Today, for the first time in well over a year, I was approached by an ICQvert. I think we discuss theology, but I'm not really sure on that.
Looking For Truth: hi are u the one that have a strange web site why do u live and use the net is it scary to be alone
Looking For Truth: yes u r the one on that poorly site now i know u r a headic
ShanMonster: I'm sure there is more than one person with a strange website, but yes, I qualify as one of 'em. I live because I haven't died yet. I'm not scared to be alone. I'm not scared of the dark, either. What is a headic?
Looking For Truth: :-) you'er the one that knows english very well on net dear ;-)
ShanMonster: Yes, but that doesn't mean I understand Internetese. What is a headic?
Looking For Truth: let it go are u ill?
Looking For Truth: u r site index takes along time to open wanna see you is that ok?
ShanMonster: Why should I let it go? If someone uses terminology I am unacquainted with, it levels the playing field if that person shares their knowledge. It's impossible to communicate, if people do not understand one another. And no, I am not ill. I'm feeling quite peachy, actually. Thanks for asking.
ShanMonster: I suspect my page takes a while to load because of the chat box on it. It's hosted by another server.
Looking For Truth: strange bab with a starng looking i belive
ShanMonster: I have no idea what you are talking about. Care to elucidate?
Looking For Truth: if u start first?
ShanMonster: If I start what?
Looking For Truth: let me know u
Looking For Truth: is it hard?
ShanMonster: Is what hard?
Looking For Truth: to tell me about u
ShanMonster: Yes, it is rather difficult. And the reason is because you appear not to be understanding anything I'm writing to you.
Looking For Truth: i see u think you'er self a girl of god
ShanMonster: Er, no.

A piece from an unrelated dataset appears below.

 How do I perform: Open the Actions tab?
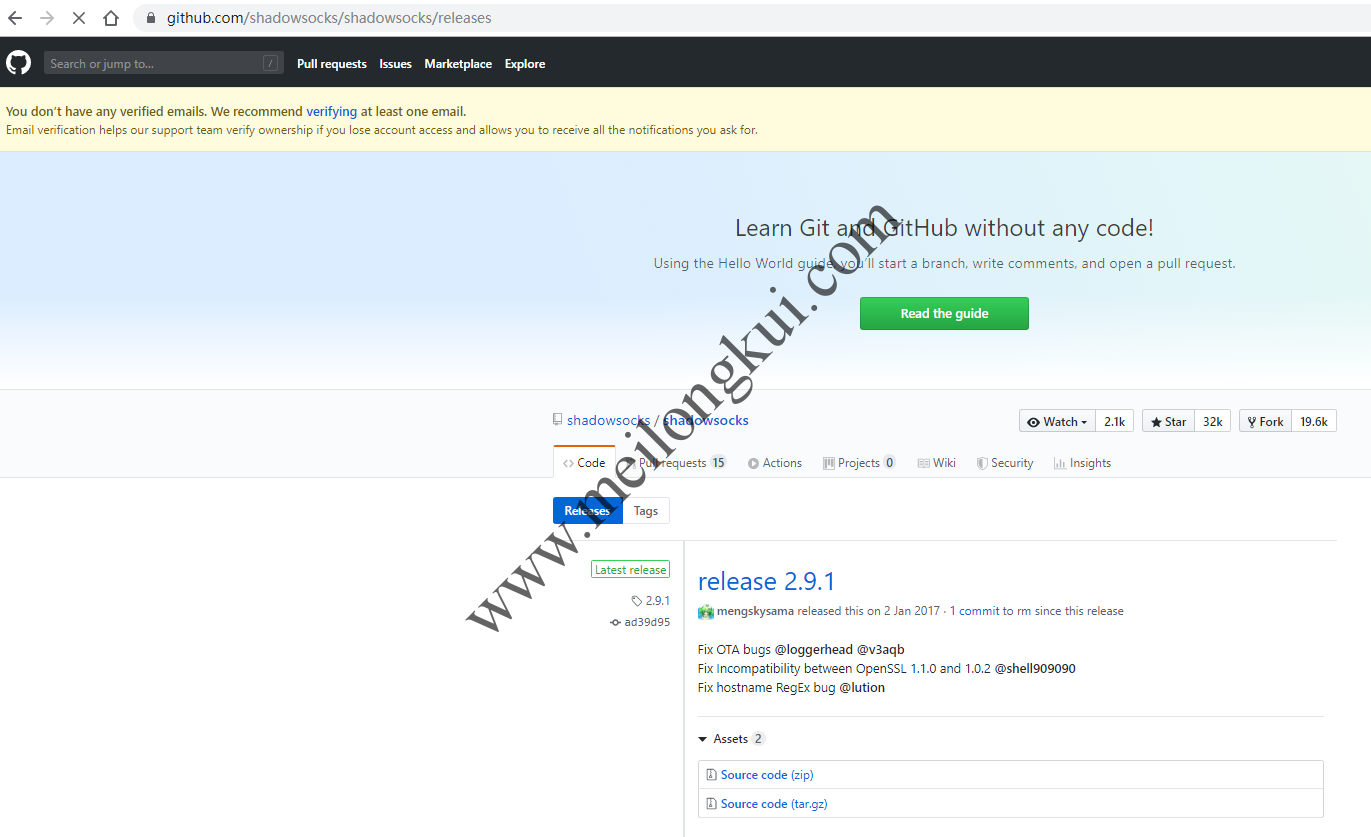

Not even slightly.
Looking For Truth: haven't any one tolld u befor god have no kids dear;-)
ShanMonster: No, no one has ever told me that before. Of course, no one has ever told me squid carry handcuffs in their back pockets, either. Neither makes any sense, without contextualization.

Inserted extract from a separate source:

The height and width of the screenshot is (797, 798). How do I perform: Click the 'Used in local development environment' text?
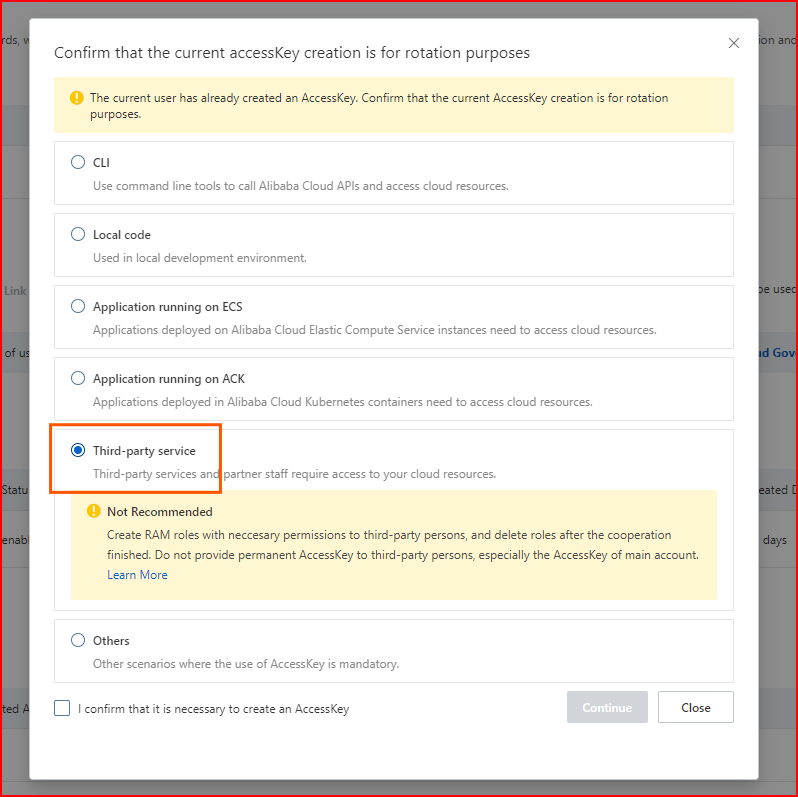199,258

Looking For Truth: by the way what is you'er study?
ShanMonster: I study many things, like kung fu, dance, metal arts, and the depths to which the English language can be bastardized.
Looking For Truth: i ask if u can do a billy dance good? eastern in other word
ShanMonster: Billy dance? I've never heard it called that before! But yes, I'm passable.
Looking For Truth: in fact i wanna see you'er picture to know u will and i think u won' agree am i wrong?
ShanMonster: My pictures are scattered all over my website. Are you wrong about what?
Looking For Truth: you'er site did'nt opne well with me could u send one of you'er pictures?
ShanMonster: If my page didn't open for you, how on earth could you discern whether or not my site is strange?
Looking For Truth: is it hard for u ?
ShanMonster: Are you a bot?
Looking For Truth: bot what does it mean?
ShanMonster: It means you are seriously failing the Turing test, as far as I'm concerned.
Looking For Truth: i belive u should see a doctor cuz may be u will be in real danger.
ShanMonster: Why? Are you threatening me?
Looking For Truth: nice no my dear strange girl but u r not normal
ShanMonster: I didn't claim to be.
Looking For Truth: so u say u r a psycho?
ShanMonster: No, I didn't say that, either.
Looking For Truth: if u think u r an angel or devil u must be a psycho.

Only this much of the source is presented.